Exemplos de fabricação chinesa:
http://ampontan.wordpress.com/2008/12/30/did-the-chinese-back-down-from-nanjing-massacre-claims/
http://www.japanprobe.com/2008/12/31/sankei-nanjing-museum-removed-photos/
Assistência japonesa à China:
http://www.mofa.go.jp/policy/oda/region/e_asia/china/index.html
Demografia dos estudantes internacionais no Japão:
http://www.jasso.go.jp/statistics/intl_student/data09_e.html
Lista de pedidos oficiais de desculpas do Japão pós-guerra:
http://en.wikipedia.org/wiki/List_of_war_apology_statements_issued_by_Japan
Posição oficial do Japão sobre o massacre de Nanjing:
http://www.mofa.go.jp/policy/q_a/faq16.html#q8
E a razão pela qual devemos ter cuidado antes de decidir quem é a vítima:
http://en.wikipedia.org/wiki/Anti-Japanese_sentiment_in_China
http://www.japanprobe.com/2011/08/11/chinese-government-dismantles-memorial-to-dead-japanese-civilians/
O militarismo do Japão imperial foi uma desgraça para a humanidade, e quase todos no Japão reconhecem isso; mas esse passado tem sido usado demagogicamente por governos não mais gloriosos, e o ódio alimentado por uma rede chinesa de notícias falsas sobre o Japão (lembra algum país mais cercano?)
Desculpe-me, mas entre um país autoritário, revisionista, e que adora o papel de vítima do imperialismo capitalista, e uma democracia pacífica, convém alto grau de ceticismo contra teorias mirabolantes. Ainda que ambos compartam a praga que é o nacionalismo inebriante.
Leonardo,
Grato pelo seu comentário e esclarecimentos.
Embora concorde, absolutamente, em que a história é ABSOLUTAMENTE deformada na China -- e eu conheço a China e as versões oficiais de vários eventos, para confirmar que a manipulação autoritária chega a ser ridícula, se não fosse simplesmente mentirosa -- eu volto a a afirmar que o Japão NUNCA se desculpou de maneira adequada pelos crimes cometidos.

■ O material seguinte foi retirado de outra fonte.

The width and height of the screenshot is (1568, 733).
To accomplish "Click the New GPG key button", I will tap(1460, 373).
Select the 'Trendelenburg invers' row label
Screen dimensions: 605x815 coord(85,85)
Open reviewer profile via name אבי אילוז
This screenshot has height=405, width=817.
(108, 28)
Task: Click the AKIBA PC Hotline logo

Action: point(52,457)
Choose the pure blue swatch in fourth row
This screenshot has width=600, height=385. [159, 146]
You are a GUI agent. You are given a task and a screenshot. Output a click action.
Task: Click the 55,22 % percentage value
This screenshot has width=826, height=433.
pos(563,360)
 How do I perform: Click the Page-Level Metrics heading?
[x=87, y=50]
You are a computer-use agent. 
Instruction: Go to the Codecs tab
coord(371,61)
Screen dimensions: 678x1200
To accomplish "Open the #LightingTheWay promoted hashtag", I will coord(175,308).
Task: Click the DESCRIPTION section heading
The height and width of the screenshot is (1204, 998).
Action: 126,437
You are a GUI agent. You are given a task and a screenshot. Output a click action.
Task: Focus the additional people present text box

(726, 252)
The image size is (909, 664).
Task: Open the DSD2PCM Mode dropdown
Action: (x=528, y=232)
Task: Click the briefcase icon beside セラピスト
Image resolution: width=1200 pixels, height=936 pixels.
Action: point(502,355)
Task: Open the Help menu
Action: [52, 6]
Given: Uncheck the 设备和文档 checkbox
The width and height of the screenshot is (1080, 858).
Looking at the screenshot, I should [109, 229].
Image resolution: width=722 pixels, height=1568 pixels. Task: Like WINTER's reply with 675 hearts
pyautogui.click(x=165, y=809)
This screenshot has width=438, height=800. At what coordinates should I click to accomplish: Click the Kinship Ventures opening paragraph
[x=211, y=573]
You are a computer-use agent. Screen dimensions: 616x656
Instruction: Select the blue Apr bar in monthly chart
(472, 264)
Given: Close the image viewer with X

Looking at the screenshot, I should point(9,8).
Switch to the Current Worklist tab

A "explicação" e o entendimento oficial sobre o massacre de Nanjing são simplesmente ridículos, também, pelo que escondem e pelo que não pretendem tocar.
Transcrevo aqui:
"Q8: What is the view of the Government of Japan on the incident known as the "Nanjing Massacre"?
The Government of Japan believes that it cannot be denied that following the entrance of the Japanese Army into Nanjing in 1937, the killing of a large number of noncombatants, looting and other acts occurred.
However, there are numerous theories as to the actual number of victims, and the Government of Japan believes it is difficult to determine which the correct number is.
Japan candidly acknowledges that during a certain period in its history, Japan, through its colonial rule and aggression, caused tremendous damage and suffering to the people of many countries, particularly to those of Asian nations, and holds a firm resolve to never repeat war again and to advance the path of a peaceful nation with feelings of deep remorse and heartfelt apology always engraved in mind."
Ora, falar de teoria é absolutamente inaceitável. O Japão deveria colocar seus documentos de guerra à disposição de historiadores independentes, para ajudar a revelar, um pouco, toda a extensão dos crimes cometidos na China, crimes de guerra e crimes contra a humanidade.